When a law enforcement officer raids the wrong address, he has passed from being law enforcement to a law breaker. Source: U.S. Constitution, Amendment IV, which reads:
The right of the people to be secure in their persons, houses, papers, and effects, against unreasonable searches and seizures, shall not be violated, and no Warrants shall issue, but upon probable cause, supported by Oath or affirmation, and particularly describing the place to be searched, and the persons or things to be seized.—Note the emphasis, because it’s important.
Du Toit doesn't name Cory Maye, but he appears to be inspired by that catastrophe. Thanks to Radley Balko's later reserach, however, we now know that the enforcers did have a warrant to search Maye's duplex unit.
But the warrant -- though it might be typical of drug-war boilerplate warrants today -- is a piece of incredibly sloppy, meaningless junk.
The warrant and its allegedly supporting affidavit (both pdfs):
This isn't a constitutional search warrant or affidavit. This is a parody of the sort of warrant the Fourth Amendment is supposed to ensure. This is a warrant based on air and guesswork, supported by nothing except more air and guesswork.
And yet, today, faux warrants like this one are commonly being used not to justify polite searches, but to justify terrorizing Nazi-stormtrooper raids on anyone some police officer decides to target for any unsupported reason. Does this make any sense to anyone with a brain, an ounce of caution, or a concept of justice?
Du Toit is correct: extraordinary tactics require extraordinary care and preparation.
And when police soldiers crash into residences with so little care for the Fourth Amendment, for property rights, for genuine investigation, for the lives of innocents, and even for the lives of their fellow officers, they do indeed deserve to be shot as burglars. Because burglars and potential murderers is all they are. In fact, they're worse than freelance street criminals, because they use the power of the state to justify and back their crimes.
Criminologist Peter Kraska was also correct in an interview he gave me. He said that SWAT raids are being used as a "crude investigative tool" aimed at finding "drugs, money, or guns" that the police could once only have found by patient, methodical investigation. Now it's just, "Hey, there might be some dope or some forfeitable assets in there. You never know. Let's break down the door and see!"
SWAT tactics were developed to be used in truly extraordinary circumstances: hostage takings, barricaded (violent) suspects, terrorist incidents. SWAT teams are still sold to the duped and tax-paying public on that basis.
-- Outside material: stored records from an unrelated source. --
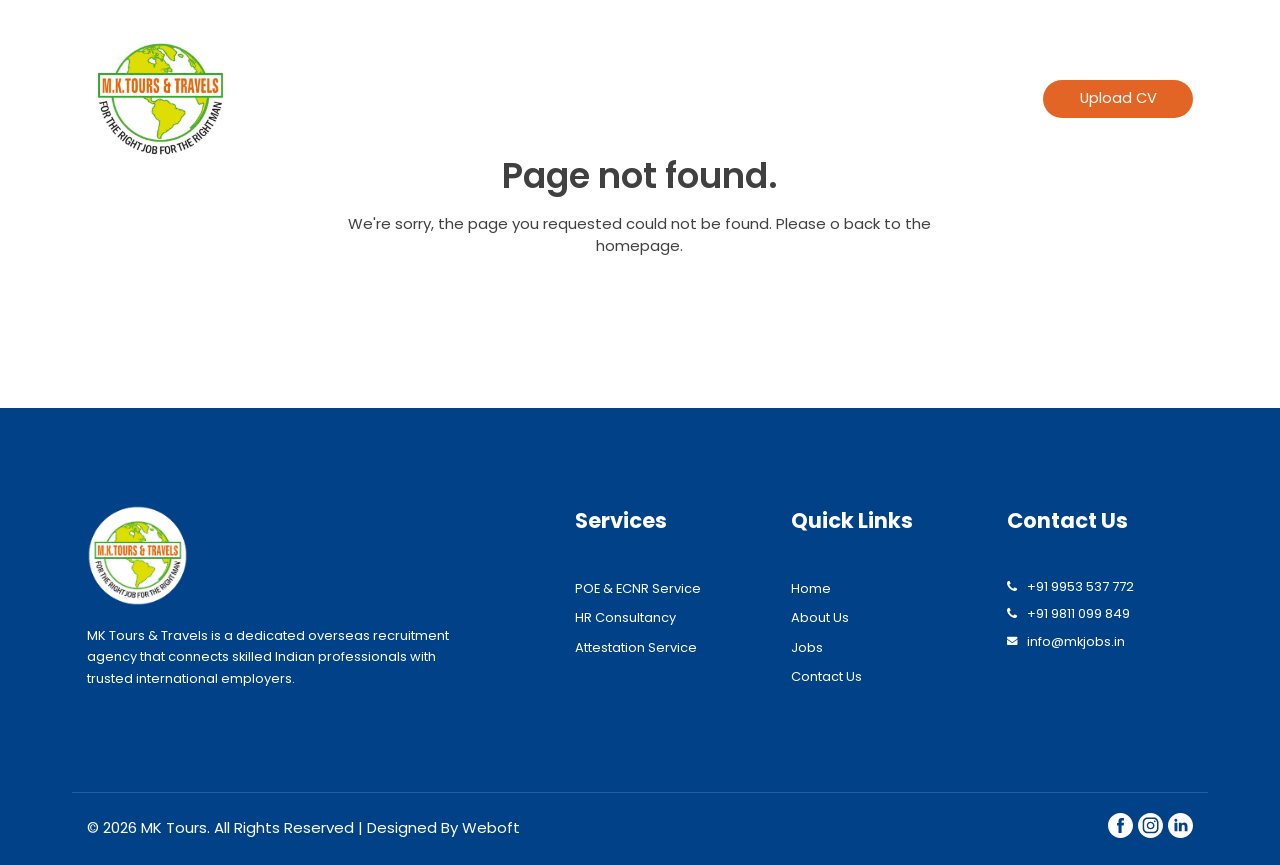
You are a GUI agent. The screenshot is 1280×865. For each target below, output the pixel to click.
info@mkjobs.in (1076, 641)
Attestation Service (636, 647)
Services (731, 99)
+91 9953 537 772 (1080, 586)
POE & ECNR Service (638, 588)
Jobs (807, 647)
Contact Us (826, 676)
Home (555, 99)
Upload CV (1118, 98)
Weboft (491, 827)
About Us (820, 617)
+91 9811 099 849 (1078, 613)
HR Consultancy (625, 617)
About (639, 99)
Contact (958, 99)
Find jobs (853, 99)
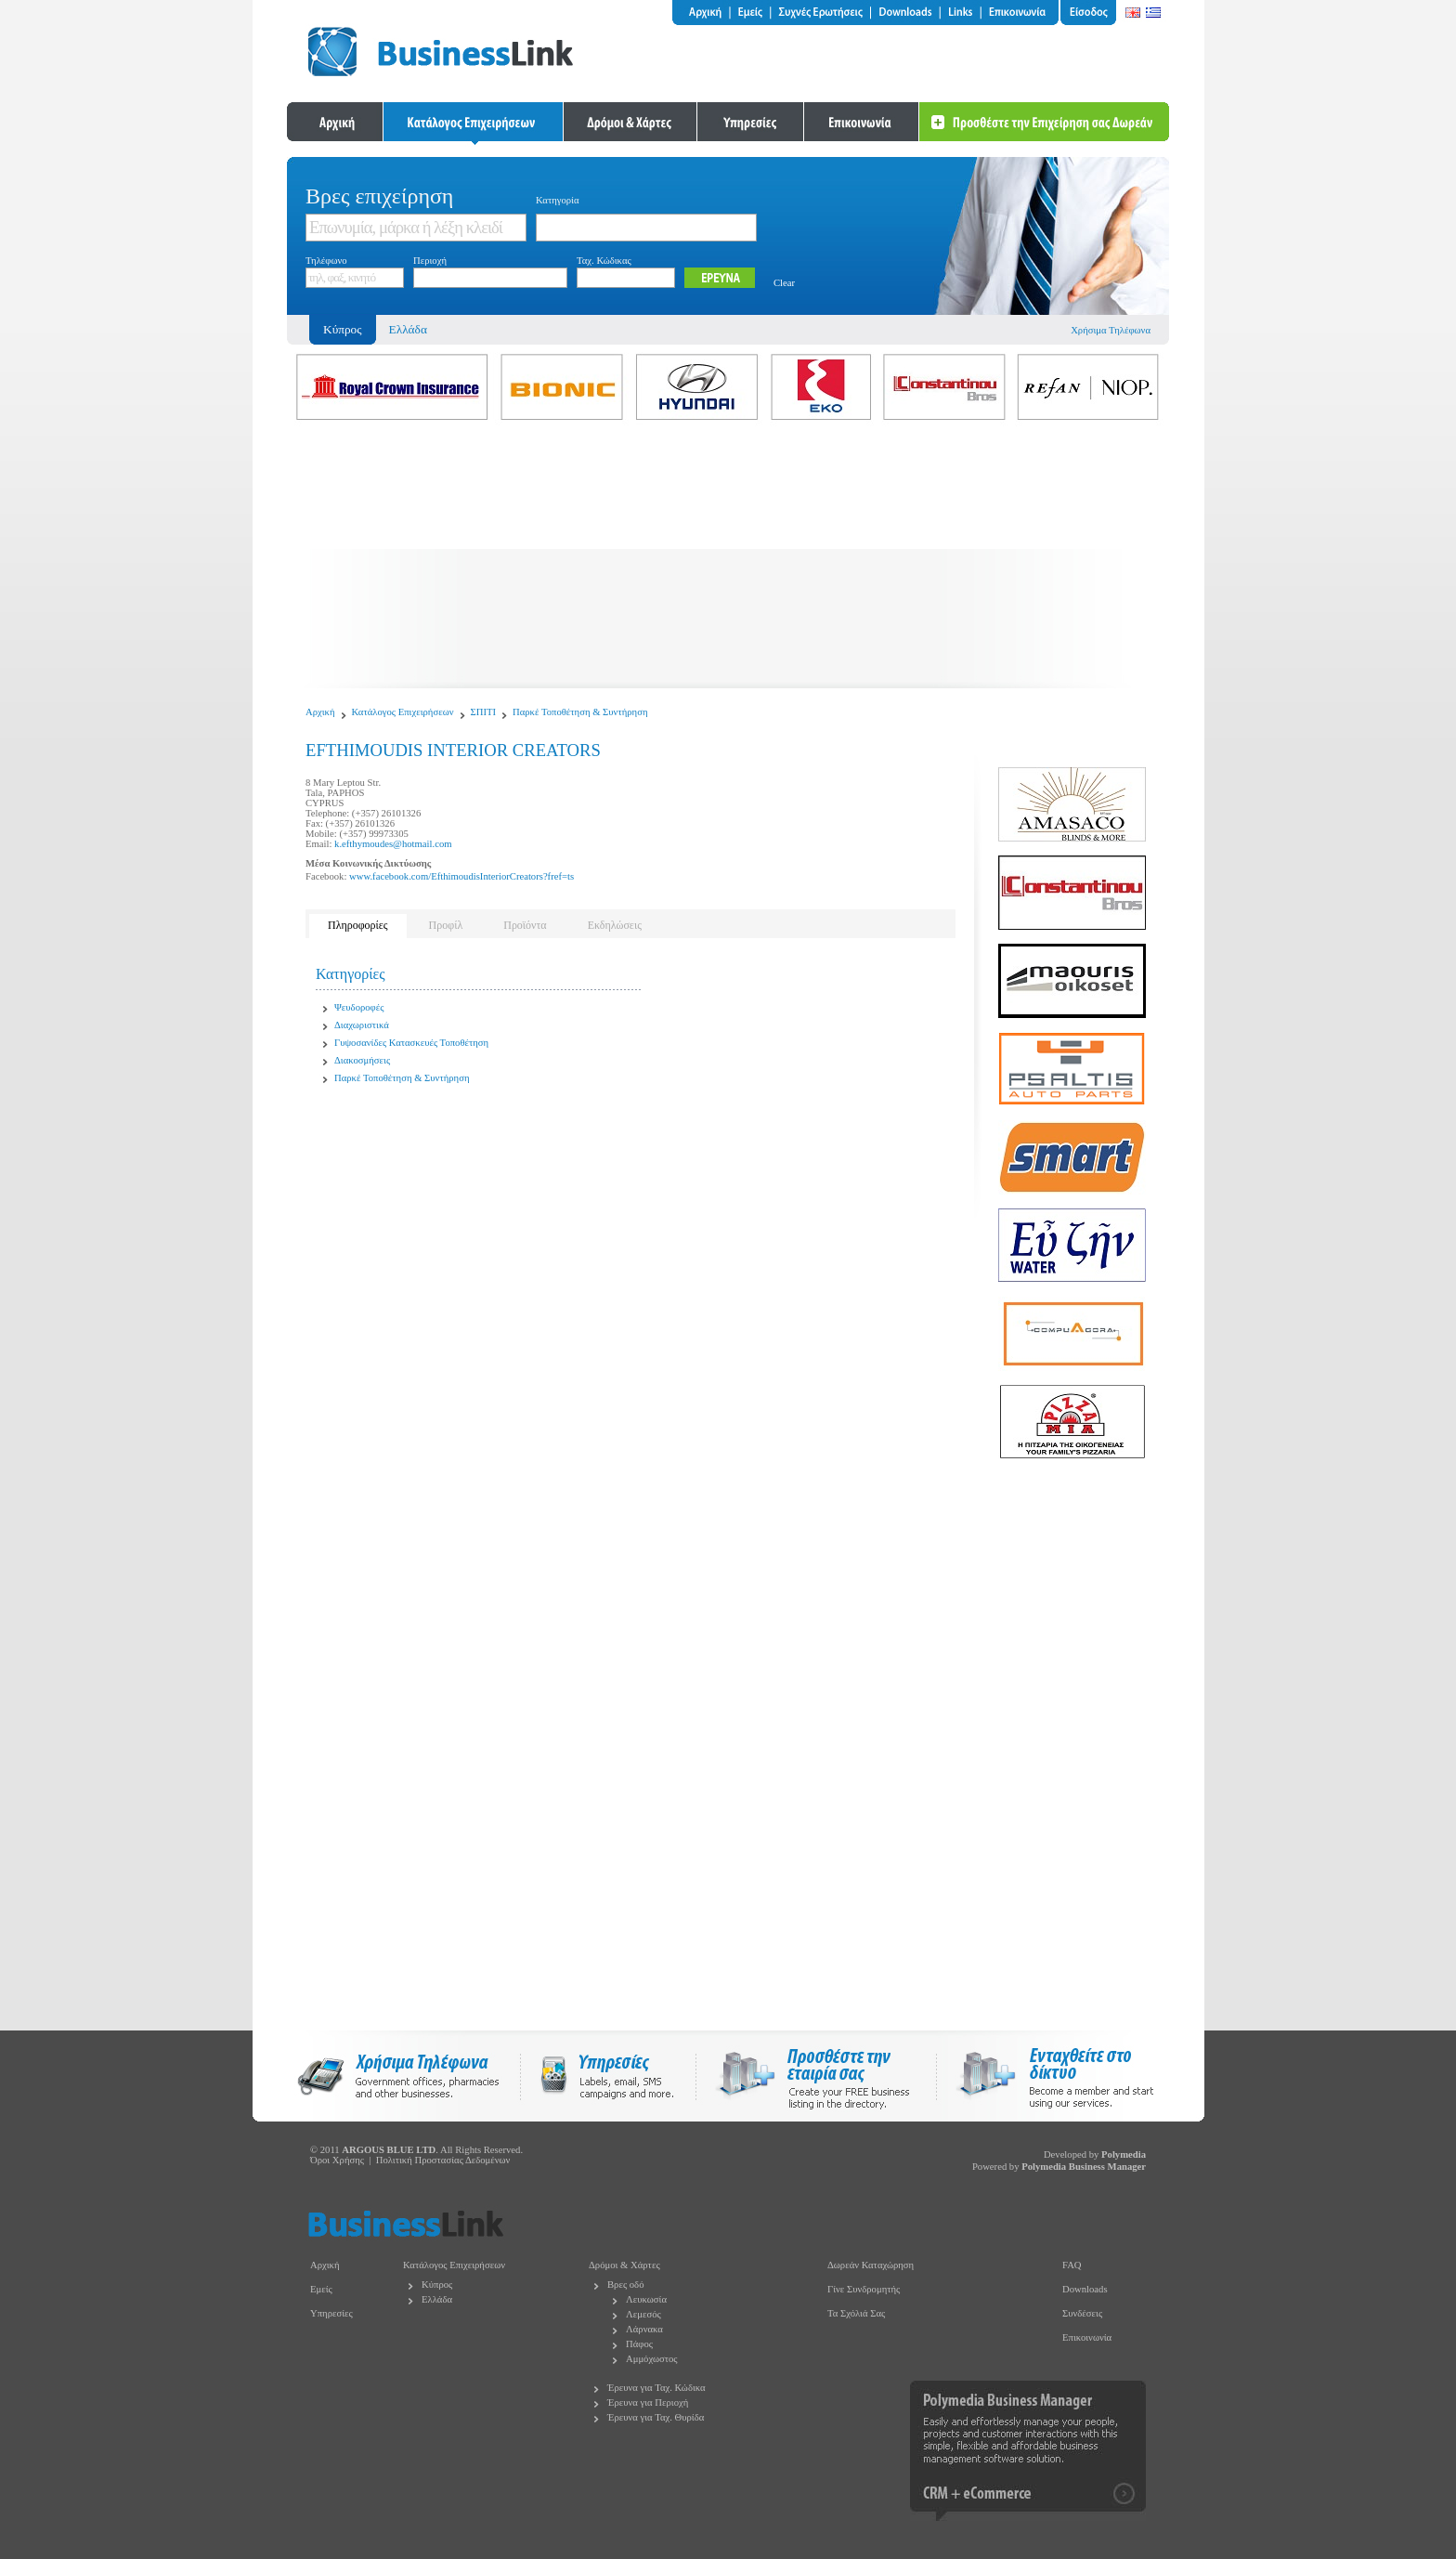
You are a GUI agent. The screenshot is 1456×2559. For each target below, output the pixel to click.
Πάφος (639, 2344)
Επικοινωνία (1087, 2337)
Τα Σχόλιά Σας (856, 2313)
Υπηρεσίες (331, 2313)
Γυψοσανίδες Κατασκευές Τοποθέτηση (411, 1043)
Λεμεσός (643, 2314)
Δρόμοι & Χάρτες (624, 2265)
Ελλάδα (408, 329)
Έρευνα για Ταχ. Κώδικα (656, 2388)
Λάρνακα (644, 2329)
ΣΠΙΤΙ (484, 712)
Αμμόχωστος (652, 2359)
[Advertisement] (728, 558)
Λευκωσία (646, 2299)
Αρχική (320, 712)
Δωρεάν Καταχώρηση (870, 2265)
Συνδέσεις (1082, 2313)
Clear (784, 283)
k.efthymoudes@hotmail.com (392, 844)
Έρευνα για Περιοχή (647, 2402)
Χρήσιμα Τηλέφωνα (1110, 330)
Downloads (1085, 2289)
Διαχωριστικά (361, 1025)
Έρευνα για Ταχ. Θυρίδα (655, 2417)
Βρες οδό (625, 2284)
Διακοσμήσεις (362, 1060)
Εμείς (321, 2289)
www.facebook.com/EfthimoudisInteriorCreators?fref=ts (461, 876)
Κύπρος (437, 2284)
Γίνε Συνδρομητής (863, 2289)
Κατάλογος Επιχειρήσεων (403, 712)
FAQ (1072, 2265)
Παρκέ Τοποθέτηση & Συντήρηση (580, 712)
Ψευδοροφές (359, 1007)
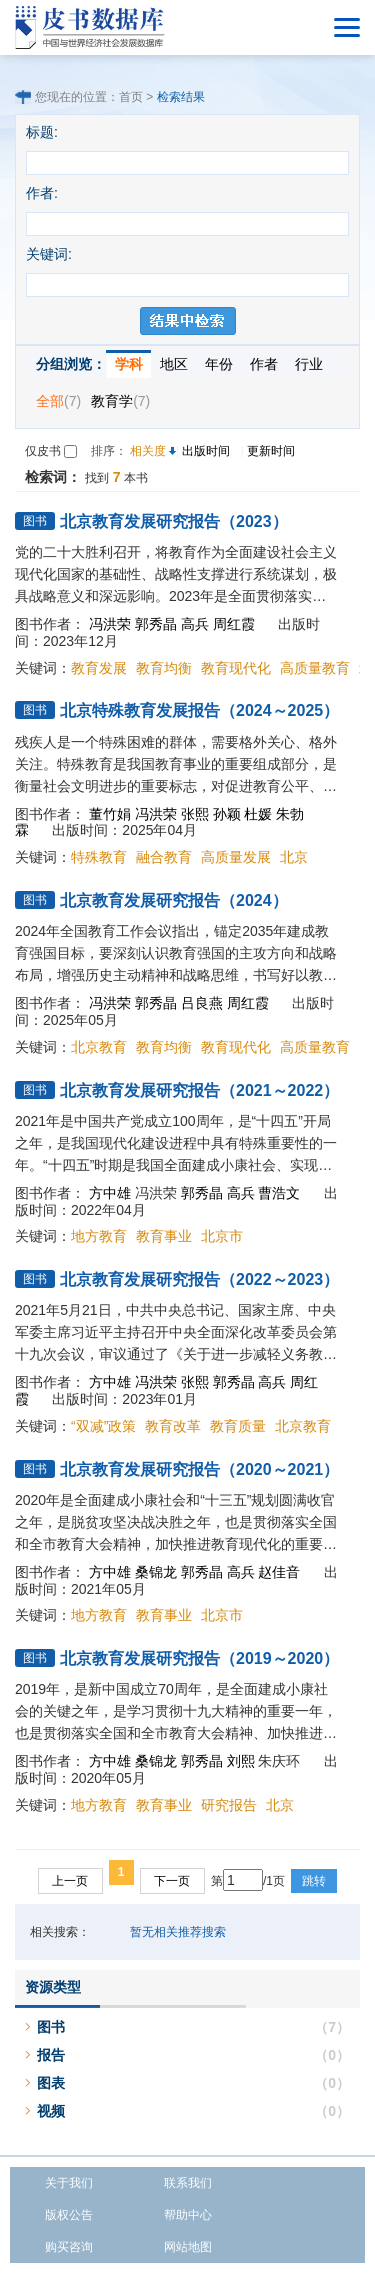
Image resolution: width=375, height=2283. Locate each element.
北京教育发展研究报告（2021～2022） (199, 1090)
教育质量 (238, 1426)
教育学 (120, 401)
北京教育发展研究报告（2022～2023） (199, 1279)
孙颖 (227, 814)
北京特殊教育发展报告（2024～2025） (199, 710)
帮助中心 (188, 2215)
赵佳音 (279, 1572)
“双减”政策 (103, 1426)
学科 (129, 364)
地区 (174, 364)
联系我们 (188, 2183)
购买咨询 (69, 2247)
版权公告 (69, 2215)
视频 (51, 2111)
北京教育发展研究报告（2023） (174, 521)
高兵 (195, 624)
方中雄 (110, 1193)
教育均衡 (164, 668)
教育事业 (164, 1236)
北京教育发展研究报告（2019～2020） (199, 1658)
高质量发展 (236, 857)
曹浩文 (279, 1193)
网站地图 (188, 2247)
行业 (309, 364)
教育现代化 (236, 668)
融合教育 (164, 857)
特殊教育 (99, 857)
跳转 (314, 1881)
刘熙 (241, 1761)
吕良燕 (202, 1003)
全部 (58, 401)
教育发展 (99, 668)
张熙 (195, 814)
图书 (51, 2027)
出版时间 (206, 451)
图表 (51, 2083)
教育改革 (173, 1426)
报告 (51, 2055)
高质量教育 (315, 668)
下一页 (172, 1881)
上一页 (70, 1881)
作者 (264, 364)
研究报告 (229, 1805)
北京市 (222, 1236)
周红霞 (234, 624)
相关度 (148, 451)
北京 (294, 857)
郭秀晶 (156, 624)
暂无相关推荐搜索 (178, 1932)
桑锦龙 (156, 1572)
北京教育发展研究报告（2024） (174, 900)
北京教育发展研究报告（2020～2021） (199, 1469)
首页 (131, 97)
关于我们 (69, 2183)
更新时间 (271, 451)
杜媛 (258, 814)
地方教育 (99, 1236)
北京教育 (99, 1047)
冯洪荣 (110, 624)
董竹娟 (110, 814)
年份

But it's BS. When police soldiers conduct approximately 40,000 paramilitary raids against U.S. citizens each year and 80 percent of those are to serve routine drug-war search warrants, we're not only being duped. We're being ruled by stormtroopers.
I could herald SWAT officers who used extraordinary skills and training against extraordinary villains, thus ending immediately life-threatening crimes and saving lives. But the only people who crash into homes in the middle of the night on flimsy to non-existent justification are violent criminals.